Un des points clés de la répartition injuste des revenus
que reflètent les niveaux de pauvreté atteints dans une
société d’abondance réside dans la propriété
des biens productifs. Dans ce domaine le bilan est encore plus sombre
: en gros, 95 % des biens productifs du pays sont entre les mains de
5 % de la population.
Le « capitalisme-social »
Pour se donner les moyens politiques de changer simplement
cette répartition inégale des moyens de production, il
nous faut envisager une approche « réformiste » des
changements économiques et politiques à mettre en oeuvre
dans les pays de l’OCDE. C’est ce que nous appellerons le « capitalisme
social ».
On peut définir le capitalisme social comme un ensemble de mesures
politiques et économiques qui conduiront à une distribution
plus équitable et plus étendue des moyens de production,
se traduisant par une plus grande autonomie des personnes grace à
l’extension de la propriété individuelle des logements
et au développement des services communaux, par une propriété
privée locale plus démocratique et par le contrôle
des moyens de production des biens, des services et des crédits
nécessaires au financement de ces productions.
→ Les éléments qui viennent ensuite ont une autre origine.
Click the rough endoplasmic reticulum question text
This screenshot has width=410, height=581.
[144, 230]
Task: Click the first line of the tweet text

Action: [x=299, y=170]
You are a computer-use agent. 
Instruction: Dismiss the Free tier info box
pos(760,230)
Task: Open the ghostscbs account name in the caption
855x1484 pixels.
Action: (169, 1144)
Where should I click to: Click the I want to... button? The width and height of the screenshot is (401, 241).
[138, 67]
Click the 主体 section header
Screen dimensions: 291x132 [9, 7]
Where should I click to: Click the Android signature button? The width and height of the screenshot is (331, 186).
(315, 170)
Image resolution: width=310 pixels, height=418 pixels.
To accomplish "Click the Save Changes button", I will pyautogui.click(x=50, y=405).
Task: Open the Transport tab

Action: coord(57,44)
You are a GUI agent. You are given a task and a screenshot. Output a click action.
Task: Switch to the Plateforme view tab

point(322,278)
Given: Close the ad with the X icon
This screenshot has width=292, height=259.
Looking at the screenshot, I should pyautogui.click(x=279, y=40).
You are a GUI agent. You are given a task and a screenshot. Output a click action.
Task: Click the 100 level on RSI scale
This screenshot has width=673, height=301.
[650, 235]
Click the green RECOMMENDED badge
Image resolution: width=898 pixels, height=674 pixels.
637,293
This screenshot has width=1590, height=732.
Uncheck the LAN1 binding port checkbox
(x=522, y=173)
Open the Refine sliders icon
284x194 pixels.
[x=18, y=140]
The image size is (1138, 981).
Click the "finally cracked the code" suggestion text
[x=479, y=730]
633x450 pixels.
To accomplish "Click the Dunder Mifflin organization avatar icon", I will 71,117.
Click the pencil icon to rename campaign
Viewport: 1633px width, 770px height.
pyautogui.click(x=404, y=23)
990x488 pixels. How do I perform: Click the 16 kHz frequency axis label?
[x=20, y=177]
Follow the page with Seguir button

Les idées de Speiser sur ce sujet ont été précisées
dans un ouvrage récent « Superbourse » dans lequel
il propose que chaque famille américaine acquière (grace
à un prêt garanti par le gouvernement qui serait remboursé
à l’aide des profits des actions) des actions de 100.000 dollars
dans l’industrie américaine. En supposant que les sociétés
ne conservent plus pour elles-mêmes leurs profits mais les distribuent
sous forme de dividendes (comme elles y seraient encouragées
dans le plan de Speiser), cela procurerait un revenu annuel de 20.000
dollars, qui constituerait une sorte de revenu annuel garanti sans intervention
politique du gouvernement dans le mécanisme de transfert et sans
nécessiter de prélever des revenus chez les plus riches
pour les distribuer aux plus pauvres. Le plan de Speiser n’implique
pas la redistribution des actions existantes qui ne seraient donc pas
affectées ; ce qui contribuerait certainement à la «
vente » politique de l’idée.
Universaliser la propriété des moyens de production n’est
que l’un des éléments permettant de construire un système
véritablement équitable et démocratique aux Etats-Unis,
quoique cela constitue le pas le plus important. D’autres éléments
du social capitalisme, tels que l’accroissement de la décentralisation
économique et un contrôle local accru des moyens productifs
de la communauté, sont considérés comme beaucoup
plus utopiques et peu susceptibles d’être mis en oeuvre sur une
grande échelle à court terme. Mais ils seront plus réalisables
politiquement une fois qu’on aura fait le premier pas de géant
que constitue une distribution beaucoup plus équitable (mais
certainement pas égale) de la propriété des moyens
de production.
L’harmonie idéologique
Il est bien évident que les Etats-Unis et l’Union
Soviétique ne sont pas les seuls acteurs importants de l’économie
politique du globe. Mais, en termes de course aux armements nucléaires,
il ne fait aucun doute qu’ils sont dans une très large mesure
les acteurs les plus puissants. Par conséquent, si un effort
de restauration de l’économie américaine était
entrepris pour la mettre en relation plus harmonieuse avec celle de
l’URSS, et que cela ait un impact important sur le niveau du conflit
URSS Etats-Unis, ce processus historique aurait d’énormes implications
pour l’humanité toute entière en accroissant la probabilité
de survie de notre espèce.
Personne ne peut, bien entendu, être certain de ce que serait
la réponse soviétique si les Etats-Unis, en suivant une
voie distincte mais parallèle, se mettait en conformité
idéologique avec l’un des principes les plus fondamentaux de
la doctrine économique marxiste en universalisant la propriété
des moyens de production. Cela ne se ferait pas instantanément.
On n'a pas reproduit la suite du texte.